__Exercise details__
Every line that contains the word "blue" should be copied from the records below.

--- Information given Enclosed Below ---

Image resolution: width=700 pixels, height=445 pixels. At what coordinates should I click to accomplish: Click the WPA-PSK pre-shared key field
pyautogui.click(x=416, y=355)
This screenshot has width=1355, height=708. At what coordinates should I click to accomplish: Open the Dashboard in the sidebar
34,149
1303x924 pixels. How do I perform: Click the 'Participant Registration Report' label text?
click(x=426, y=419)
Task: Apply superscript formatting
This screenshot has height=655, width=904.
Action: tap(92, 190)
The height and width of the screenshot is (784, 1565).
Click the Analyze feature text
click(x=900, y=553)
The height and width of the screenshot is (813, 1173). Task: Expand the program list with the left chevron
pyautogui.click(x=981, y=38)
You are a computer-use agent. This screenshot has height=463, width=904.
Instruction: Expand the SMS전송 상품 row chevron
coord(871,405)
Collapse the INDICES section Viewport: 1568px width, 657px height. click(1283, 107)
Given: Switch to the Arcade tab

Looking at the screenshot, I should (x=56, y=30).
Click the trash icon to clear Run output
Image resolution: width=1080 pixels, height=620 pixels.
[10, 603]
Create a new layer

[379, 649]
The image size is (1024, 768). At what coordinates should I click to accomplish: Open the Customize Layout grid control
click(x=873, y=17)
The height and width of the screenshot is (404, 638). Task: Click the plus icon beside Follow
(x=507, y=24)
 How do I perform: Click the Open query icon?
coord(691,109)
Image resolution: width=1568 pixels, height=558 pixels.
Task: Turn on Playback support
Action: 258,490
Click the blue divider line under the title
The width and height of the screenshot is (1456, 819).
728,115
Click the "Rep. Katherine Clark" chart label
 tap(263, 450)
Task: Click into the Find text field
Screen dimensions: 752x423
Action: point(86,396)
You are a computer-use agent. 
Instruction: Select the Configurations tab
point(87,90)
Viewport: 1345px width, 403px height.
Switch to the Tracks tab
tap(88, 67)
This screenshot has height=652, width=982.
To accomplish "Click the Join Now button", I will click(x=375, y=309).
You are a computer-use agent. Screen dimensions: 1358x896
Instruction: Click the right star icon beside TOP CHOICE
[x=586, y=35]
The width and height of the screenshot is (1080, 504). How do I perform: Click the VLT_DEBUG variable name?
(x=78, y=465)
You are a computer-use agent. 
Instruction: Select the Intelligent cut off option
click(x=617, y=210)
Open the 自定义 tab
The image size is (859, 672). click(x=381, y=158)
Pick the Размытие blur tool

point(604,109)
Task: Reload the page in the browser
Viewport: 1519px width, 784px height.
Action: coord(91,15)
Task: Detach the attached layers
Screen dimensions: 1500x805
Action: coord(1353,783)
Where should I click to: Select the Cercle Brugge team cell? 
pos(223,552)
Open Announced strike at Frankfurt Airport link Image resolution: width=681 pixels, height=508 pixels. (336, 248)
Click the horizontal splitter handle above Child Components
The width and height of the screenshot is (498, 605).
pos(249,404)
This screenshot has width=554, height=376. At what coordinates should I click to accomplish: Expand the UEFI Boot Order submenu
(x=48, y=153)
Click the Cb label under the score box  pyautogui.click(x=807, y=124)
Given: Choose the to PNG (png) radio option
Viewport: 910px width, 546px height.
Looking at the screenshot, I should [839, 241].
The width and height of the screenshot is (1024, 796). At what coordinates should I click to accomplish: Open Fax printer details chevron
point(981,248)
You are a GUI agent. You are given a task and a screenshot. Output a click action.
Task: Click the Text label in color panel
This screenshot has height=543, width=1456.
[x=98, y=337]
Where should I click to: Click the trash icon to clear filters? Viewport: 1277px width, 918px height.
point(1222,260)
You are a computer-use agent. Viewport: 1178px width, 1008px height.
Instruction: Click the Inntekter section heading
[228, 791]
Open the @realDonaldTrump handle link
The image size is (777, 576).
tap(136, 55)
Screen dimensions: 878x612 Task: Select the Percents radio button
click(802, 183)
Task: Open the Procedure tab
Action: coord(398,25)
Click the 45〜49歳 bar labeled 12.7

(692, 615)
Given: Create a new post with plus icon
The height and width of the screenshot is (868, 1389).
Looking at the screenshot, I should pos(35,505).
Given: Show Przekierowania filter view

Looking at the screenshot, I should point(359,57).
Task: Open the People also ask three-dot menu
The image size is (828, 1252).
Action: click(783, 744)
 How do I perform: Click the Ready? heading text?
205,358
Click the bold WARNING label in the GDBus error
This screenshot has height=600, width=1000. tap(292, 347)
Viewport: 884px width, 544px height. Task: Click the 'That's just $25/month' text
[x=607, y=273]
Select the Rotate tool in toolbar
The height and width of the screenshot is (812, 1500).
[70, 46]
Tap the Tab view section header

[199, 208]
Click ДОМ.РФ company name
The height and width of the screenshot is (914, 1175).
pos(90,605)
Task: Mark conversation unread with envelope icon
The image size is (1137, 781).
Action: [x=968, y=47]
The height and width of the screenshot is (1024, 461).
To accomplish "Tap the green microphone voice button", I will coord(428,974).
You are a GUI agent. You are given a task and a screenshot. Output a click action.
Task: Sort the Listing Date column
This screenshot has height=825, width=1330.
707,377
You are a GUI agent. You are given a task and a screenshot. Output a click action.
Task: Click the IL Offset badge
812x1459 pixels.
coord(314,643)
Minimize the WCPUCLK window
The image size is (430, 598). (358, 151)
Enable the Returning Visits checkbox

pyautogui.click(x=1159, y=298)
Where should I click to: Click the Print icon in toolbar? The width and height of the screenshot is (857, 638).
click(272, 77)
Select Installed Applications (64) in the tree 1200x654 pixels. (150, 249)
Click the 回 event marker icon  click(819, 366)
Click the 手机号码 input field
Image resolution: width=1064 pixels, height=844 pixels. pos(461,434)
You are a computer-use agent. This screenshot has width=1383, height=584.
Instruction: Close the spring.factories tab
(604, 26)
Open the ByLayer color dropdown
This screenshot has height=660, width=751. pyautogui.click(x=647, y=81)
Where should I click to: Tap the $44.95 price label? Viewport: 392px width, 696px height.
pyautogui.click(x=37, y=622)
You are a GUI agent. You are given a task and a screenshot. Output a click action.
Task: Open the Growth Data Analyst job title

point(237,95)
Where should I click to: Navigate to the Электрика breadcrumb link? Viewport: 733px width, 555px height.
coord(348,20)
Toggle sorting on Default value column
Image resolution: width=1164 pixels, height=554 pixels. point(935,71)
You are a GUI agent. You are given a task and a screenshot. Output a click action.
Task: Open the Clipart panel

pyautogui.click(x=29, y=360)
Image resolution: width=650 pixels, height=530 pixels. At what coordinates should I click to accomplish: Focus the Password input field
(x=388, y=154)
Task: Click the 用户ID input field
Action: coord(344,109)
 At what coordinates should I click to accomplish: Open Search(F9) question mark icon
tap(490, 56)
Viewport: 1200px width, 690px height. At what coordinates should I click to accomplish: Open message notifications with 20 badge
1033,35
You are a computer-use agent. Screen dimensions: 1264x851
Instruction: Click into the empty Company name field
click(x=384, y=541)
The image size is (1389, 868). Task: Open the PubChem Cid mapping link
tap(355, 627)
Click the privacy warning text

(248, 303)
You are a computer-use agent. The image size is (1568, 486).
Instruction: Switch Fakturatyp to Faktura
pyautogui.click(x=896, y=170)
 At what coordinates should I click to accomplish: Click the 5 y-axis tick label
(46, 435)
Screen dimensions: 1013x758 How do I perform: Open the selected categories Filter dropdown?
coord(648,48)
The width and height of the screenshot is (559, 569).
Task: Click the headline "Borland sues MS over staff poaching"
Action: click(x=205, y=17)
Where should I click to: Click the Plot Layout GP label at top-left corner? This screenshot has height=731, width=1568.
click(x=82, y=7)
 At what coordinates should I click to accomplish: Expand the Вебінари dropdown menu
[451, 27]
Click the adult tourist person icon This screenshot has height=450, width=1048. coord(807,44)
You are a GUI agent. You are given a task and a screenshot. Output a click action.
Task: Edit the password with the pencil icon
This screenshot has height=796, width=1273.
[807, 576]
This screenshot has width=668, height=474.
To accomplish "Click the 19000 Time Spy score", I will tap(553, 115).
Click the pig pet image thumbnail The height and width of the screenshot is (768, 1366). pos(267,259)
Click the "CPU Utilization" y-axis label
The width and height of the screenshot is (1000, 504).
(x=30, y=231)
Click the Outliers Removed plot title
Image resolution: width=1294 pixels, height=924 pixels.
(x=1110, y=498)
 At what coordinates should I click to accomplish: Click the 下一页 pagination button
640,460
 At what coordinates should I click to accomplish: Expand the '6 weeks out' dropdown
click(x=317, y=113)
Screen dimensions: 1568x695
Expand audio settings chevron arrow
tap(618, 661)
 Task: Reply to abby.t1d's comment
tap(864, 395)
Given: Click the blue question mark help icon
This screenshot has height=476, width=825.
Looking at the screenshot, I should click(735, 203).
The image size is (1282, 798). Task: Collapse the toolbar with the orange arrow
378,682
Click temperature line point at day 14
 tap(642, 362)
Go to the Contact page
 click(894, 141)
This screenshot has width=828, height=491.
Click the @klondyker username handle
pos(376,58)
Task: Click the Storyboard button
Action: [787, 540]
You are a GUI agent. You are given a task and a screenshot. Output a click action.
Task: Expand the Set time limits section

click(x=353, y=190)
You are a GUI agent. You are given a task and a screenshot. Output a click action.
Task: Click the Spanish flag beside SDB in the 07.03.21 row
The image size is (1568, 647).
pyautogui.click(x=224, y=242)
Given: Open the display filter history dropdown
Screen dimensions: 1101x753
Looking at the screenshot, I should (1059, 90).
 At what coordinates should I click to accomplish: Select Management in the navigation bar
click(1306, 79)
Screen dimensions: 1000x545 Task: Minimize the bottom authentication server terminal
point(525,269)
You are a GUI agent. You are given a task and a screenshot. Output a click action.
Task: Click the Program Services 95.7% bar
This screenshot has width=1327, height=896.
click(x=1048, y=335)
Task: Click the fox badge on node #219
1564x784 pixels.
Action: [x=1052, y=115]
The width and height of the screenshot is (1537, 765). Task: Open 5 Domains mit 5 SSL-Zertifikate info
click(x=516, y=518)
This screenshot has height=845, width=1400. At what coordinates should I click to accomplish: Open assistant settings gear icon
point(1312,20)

--- End of Enclosed Information given ---

__Response to the exercise__
Click the blue divider line under the title
Given: Click the blue question mark help icon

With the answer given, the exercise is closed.